*Task description*
Copy the items between the line containing "Open the Effect menu" and the line containing "click(123, 48)", inclusive, reproducing each line exactly as it appears.

————

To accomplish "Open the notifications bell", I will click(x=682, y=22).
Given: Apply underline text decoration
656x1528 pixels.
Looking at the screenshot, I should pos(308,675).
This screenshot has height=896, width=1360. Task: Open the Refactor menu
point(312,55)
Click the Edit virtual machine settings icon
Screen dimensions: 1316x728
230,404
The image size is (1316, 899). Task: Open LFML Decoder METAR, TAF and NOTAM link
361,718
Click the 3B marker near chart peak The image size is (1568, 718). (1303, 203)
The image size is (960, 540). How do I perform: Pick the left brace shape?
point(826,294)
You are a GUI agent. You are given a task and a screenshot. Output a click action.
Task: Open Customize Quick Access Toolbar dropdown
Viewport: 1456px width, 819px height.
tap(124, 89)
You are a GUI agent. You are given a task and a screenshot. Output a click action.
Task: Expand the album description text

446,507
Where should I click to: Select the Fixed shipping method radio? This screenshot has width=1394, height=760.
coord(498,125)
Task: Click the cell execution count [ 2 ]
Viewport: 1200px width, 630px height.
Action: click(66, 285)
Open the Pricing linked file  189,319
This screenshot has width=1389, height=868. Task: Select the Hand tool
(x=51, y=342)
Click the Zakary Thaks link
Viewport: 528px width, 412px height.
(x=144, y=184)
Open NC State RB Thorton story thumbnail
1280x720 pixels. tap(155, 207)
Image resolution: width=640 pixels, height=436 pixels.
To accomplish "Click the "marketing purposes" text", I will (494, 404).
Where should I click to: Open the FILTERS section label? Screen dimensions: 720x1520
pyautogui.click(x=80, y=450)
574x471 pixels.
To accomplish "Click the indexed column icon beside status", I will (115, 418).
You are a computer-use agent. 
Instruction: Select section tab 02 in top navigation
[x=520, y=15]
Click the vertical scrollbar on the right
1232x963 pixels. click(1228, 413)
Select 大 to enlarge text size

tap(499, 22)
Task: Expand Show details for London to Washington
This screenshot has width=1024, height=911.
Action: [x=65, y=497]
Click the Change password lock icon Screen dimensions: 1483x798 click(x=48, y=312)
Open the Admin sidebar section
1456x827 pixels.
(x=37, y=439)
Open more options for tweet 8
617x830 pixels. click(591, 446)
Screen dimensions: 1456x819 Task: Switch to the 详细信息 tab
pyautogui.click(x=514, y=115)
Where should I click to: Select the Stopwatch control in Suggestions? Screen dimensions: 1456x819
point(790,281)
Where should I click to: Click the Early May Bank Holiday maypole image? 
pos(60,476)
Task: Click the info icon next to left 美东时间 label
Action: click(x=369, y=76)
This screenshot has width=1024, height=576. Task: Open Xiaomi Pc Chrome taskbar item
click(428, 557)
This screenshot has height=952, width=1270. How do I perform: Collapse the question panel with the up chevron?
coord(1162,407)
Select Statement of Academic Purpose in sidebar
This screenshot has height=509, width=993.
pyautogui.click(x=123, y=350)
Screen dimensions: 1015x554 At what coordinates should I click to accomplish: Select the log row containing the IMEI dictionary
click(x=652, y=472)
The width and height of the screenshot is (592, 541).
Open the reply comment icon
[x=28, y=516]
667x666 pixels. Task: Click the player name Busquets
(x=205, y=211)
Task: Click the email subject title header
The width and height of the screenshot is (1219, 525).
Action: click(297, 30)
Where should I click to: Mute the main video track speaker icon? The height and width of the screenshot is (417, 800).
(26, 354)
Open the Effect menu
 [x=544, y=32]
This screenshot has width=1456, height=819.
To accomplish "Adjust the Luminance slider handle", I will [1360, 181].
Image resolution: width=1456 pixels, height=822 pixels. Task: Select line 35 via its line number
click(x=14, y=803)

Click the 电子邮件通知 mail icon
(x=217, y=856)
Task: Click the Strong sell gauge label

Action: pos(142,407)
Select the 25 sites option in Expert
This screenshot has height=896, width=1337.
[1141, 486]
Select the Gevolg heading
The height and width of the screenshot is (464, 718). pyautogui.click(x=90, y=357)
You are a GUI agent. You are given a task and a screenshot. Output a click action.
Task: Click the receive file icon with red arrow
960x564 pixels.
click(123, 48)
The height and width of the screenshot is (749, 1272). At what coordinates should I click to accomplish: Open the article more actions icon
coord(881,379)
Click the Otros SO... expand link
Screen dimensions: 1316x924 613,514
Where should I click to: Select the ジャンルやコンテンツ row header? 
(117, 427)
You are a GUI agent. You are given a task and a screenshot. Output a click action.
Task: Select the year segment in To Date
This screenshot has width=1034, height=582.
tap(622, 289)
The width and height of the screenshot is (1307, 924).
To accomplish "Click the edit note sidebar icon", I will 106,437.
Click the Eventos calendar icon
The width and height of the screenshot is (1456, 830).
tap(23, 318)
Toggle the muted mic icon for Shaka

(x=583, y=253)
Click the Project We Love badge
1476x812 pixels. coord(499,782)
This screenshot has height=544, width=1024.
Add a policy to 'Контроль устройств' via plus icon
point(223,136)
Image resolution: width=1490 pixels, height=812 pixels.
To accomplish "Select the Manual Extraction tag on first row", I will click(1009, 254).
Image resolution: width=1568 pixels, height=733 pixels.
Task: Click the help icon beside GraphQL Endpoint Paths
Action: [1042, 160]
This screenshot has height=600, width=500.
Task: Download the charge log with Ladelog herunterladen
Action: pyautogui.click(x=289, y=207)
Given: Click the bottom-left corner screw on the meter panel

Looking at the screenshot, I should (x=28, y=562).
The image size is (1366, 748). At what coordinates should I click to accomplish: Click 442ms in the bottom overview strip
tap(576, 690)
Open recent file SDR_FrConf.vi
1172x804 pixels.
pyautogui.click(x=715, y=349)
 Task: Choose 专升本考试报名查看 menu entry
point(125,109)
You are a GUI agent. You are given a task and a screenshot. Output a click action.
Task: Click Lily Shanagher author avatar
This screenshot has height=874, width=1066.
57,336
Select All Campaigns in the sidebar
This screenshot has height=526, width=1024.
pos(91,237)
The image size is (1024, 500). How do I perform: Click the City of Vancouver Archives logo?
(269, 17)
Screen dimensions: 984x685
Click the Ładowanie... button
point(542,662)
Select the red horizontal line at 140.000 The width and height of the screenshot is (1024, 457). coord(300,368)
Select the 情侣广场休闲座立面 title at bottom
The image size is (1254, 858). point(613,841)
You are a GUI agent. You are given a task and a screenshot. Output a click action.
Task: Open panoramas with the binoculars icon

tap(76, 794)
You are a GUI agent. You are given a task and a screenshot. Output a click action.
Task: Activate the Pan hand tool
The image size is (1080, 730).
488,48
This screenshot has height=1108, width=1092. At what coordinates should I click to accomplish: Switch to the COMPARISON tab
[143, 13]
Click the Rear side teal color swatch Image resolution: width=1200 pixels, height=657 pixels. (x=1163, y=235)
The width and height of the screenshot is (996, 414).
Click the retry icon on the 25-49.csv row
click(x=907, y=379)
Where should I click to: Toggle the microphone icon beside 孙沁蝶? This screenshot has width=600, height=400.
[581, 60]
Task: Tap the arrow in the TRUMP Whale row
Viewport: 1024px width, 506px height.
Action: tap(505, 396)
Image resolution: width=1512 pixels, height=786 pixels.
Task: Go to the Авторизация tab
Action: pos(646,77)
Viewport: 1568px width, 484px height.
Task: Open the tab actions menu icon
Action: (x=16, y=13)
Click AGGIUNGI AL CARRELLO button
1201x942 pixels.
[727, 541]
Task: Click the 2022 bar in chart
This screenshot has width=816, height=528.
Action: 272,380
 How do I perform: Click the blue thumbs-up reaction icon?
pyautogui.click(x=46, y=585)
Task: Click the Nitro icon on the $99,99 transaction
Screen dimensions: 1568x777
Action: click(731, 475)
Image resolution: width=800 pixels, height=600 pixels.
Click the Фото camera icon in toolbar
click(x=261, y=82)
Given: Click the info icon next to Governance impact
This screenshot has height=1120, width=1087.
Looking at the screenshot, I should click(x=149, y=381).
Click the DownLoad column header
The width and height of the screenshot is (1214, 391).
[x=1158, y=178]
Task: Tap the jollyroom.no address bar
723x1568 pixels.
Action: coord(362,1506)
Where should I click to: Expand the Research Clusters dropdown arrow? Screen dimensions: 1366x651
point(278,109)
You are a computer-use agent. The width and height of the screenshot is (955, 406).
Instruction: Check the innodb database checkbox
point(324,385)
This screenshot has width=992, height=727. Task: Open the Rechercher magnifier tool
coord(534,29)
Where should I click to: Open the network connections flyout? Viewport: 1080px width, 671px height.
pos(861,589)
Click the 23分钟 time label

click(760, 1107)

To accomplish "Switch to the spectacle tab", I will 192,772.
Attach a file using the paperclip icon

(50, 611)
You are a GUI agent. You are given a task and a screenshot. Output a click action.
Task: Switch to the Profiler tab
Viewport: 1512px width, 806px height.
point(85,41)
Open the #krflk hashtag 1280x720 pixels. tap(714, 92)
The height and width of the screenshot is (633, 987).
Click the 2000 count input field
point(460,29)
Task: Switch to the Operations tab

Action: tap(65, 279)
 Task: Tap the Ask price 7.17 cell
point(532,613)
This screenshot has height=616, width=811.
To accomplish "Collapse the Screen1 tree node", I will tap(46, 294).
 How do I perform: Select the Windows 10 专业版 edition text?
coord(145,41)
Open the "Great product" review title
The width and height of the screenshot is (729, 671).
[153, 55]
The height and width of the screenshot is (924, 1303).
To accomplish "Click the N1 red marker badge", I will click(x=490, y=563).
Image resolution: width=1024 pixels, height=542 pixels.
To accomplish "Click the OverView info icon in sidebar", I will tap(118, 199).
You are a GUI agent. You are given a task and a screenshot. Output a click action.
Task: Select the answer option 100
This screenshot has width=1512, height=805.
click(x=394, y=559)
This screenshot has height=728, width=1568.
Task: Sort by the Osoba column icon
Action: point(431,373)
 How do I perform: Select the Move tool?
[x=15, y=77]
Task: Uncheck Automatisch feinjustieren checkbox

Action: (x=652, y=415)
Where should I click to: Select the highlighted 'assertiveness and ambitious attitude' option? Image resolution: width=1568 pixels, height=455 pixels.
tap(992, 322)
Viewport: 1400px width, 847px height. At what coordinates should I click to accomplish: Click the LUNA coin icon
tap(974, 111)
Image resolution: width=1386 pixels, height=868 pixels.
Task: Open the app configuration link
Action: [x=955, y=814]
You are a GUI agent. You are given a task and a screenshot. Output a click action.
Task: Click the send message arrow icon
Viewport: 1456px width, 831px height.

————

*Output*
Open the Effect menu
 [x=544, y=32]
This screenshot has width=1456, height=819.
To accomplish "Adjust the Luminance slider handle", I will [1360, 181].
Image resolution: width=1456 pixels, height=822 pixels. Task: Select line 35 via its line number
click(x=14, y=803)

Click the 电子邮件通知 mail icon
(x=217, y=856)
Task: Click the Strong sell gauge label

Action: pos(142,407)
Select the 25 sites option in Expert
This screenshot has height=896, width=1337.
[1141, 486]
Select the Gevolg heading
The height and width of the screenshot is (464, 718). pyautogui.click(x=90, y=357)
You are a GUI agent. You are given a task and a screenshot. Output a click action.
Task: Click the receive file icon with red arrow
960x564 pixels.
click(123, 48)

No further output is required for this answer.